Anorexia also makes you feel very isolated. Okay, there are anorexia help lines you can call and a fabulous forum called Around the Dinner Table which was a massive help to us. But it’s difficult to talk to a "lay person" about it; to the outside world it’s such a little-known, much misunderstood and even taboo condition. I knew virtually nothing about anorexia until Ben contracted it - now I’m an anorexia expert!

But living with anorexia is like living in a surreal world while the rest of the world goes on around you as normal. Around July 2010 – five or six months after Ben began treatment – his anorexia took a turn for the worse. It started with our summer holiday in France which was a nightmare with Ben resisting food intake and in a terrible, depressed mood. The rest of the summer holidays were a nightmare with regular threats of suicide. Ben even tried to climb out of the loft Velux window on one occasion.

The depression got worse, as did the resistance, and it was a real uphill battle to keep things afloat. Meanwhile Ben continued to lose weight; something which continued for the next few months as he headed to his lowest ever weight (but not low enough to warrant hospital admission).

Considering Ben had been absent from school since February or March, I was really nervous about him starting back in the lower sixth form in September. I was worried about the social problems (the previous spring and summer he’d found it virtually impossible to handle something as straightforward as walking across the playground or even sit his GCSE exams with his peers). I was worried about school dinners and the fact he’d be eating next to nothing. How would we manage them? I didn’t live locally so I couldn’t go into school to monitor them.

The first few weeks in the lower sixth form weren’t good. Ben avoided his peers like the plague and spent all his time including breaks, lunchtimes and free periods in the library, swotting. Meanwhile he began a brand new phase of not sleeping due to anxiety - and I mean really not sleeping; at the most a couple of hours a night. School lunches were predictably disastrous which resulted in me sending him in with packed lunches which also proved pretty disastrous as he was still resisting food unless actively encouraged by me being there physically.

It also didn’t help that some younger kids were making fun of him eating his packed lunches (no-one else at his school eats packed lunches). After a few crises, we - with the fantastic support of the school and at the suggestion of CAMHS - made a decision. Ben would go into school mornings only and come home for lunch. School would send home work for the afternoons and friends would lend him their notes.

On days when Ben didn’t sleep, he often missed school altogether. However his sheer determination to keep up with his peers, the fact he’s pretty bright and the incredible support of the school has meant that he’s not doing too badly at all. His grades are a bit lower than usual, but - frankly - who cares? The most important thing to me isn’t whether he gets straight A’s and gets into university; it’s that he eventually recovers - fully.

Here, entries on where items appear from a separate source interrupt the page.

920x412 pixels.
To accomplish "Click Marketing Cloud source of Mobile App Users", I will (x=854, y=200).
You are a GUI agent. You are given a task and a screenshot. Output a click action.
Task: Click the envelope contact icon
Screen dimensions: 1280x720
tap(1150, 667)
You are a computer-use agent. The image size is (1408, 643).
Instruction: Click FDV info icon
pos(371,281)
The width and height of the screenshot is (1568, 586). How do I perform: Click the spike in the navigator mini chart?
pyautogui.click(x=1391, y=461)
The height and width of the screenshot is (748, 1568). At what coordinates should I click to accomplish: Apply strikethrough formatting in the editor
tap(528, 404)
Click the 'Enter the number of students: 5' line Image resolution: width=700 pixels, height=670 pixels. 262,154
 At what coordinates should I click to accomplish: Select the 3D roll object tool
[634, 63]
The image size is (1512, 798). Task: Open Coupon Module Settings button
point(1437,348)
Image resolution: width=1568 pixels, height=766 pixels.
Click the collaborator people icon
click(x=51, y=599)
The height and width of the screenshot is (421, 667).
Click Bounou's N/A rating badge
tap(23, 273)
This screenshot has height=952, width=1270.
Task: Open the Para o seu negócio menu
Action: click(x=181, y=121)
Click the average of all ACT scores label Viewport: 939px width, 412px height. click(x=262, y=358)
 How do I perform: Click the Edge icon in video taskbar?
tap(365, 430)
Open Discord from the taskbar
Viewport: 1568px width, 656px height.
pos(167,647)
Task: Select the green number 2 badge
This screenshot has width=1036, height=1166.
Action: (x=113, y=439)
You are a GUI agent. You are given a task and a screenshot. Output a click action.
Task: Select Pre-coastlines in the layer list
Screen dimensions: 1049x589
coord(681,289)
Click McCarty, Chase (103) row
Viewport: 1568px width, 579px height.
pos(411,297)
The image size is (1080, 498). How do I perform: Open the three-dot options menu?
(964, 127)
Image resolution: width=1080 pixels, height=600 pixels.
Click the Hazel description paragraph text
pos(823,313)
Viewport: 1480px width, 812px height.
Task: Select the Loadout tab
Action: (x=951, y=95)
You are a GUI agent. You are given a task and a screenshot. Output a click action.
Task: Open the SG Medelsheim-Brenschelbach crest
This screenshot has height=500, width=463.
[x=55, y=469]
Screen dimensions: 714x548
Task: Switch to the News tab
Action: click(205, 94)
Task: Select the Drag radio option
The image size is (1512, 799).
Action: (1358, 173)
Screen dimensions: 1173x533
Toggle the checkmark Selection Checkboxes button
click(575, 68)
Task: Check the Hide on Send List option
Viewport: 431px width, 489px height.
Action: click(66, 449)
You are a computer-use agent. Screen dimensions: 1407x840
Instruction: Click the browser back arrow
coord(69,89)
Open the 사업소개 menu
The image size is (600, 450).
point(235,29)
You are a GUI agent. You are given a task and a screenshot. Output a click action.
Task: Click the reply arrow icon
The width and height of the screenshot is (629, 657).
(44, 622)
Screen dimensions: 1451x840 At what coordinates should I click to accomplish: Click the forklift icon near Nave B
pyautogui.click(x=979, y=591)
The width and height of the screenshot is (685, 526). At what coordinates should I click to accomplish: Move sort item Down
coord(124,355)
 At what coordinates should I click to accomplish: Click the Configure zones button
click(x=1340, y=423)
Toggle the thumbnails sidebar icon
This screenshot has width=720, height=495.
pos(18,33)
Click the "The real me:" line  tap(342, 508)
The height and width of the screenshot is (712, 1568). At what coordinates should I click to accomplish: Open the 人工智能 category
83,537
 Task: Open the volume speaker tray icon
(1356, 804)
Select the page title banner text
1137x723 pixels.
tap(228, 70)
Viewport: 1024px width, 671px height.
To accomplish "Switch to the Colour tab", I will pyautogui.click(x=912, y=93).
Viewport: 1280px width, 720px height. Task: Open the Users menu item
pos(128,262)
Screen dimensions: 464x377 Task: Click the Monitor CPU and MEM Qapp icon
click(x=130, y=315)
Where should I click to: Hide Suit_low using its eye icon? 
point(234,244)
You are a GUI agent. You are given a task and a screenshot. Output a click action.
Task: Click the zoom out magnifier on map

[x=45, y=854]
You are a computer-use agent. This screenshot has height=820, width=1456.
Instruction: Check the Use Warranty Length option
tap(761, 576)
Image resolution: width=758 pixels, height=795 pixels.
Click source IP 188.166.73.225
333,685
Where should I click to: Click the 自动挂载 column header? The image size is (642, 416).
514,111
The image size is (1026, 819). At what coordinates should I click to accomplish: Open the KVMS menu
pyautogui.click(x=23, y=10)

Things have improved on the social front - no more escaping to the library! In fact if it wasn’t for the sleeping problems and the school lunch issues, he would probably be able to be in school full time, without any of the nightmarish issues we experienced last year. His weight is still low, but in October he turned a corner, attitude-wise, prompted - I believe - by a second visit to the hospital when he passed out at school and his pulse dropped again.

That hospital visit was a nightmare, mainly due to Ben’s behaviour when hospital security had to be called to restrain him as he tried to discharge himself, violently.

Following all this, CAMHS “read the riot act” explaining that if he didn’t put on weight, he might need to be hospitalised sooner rather than later. I believe Ben was sufficiently frightened to make the decision to turn a corner.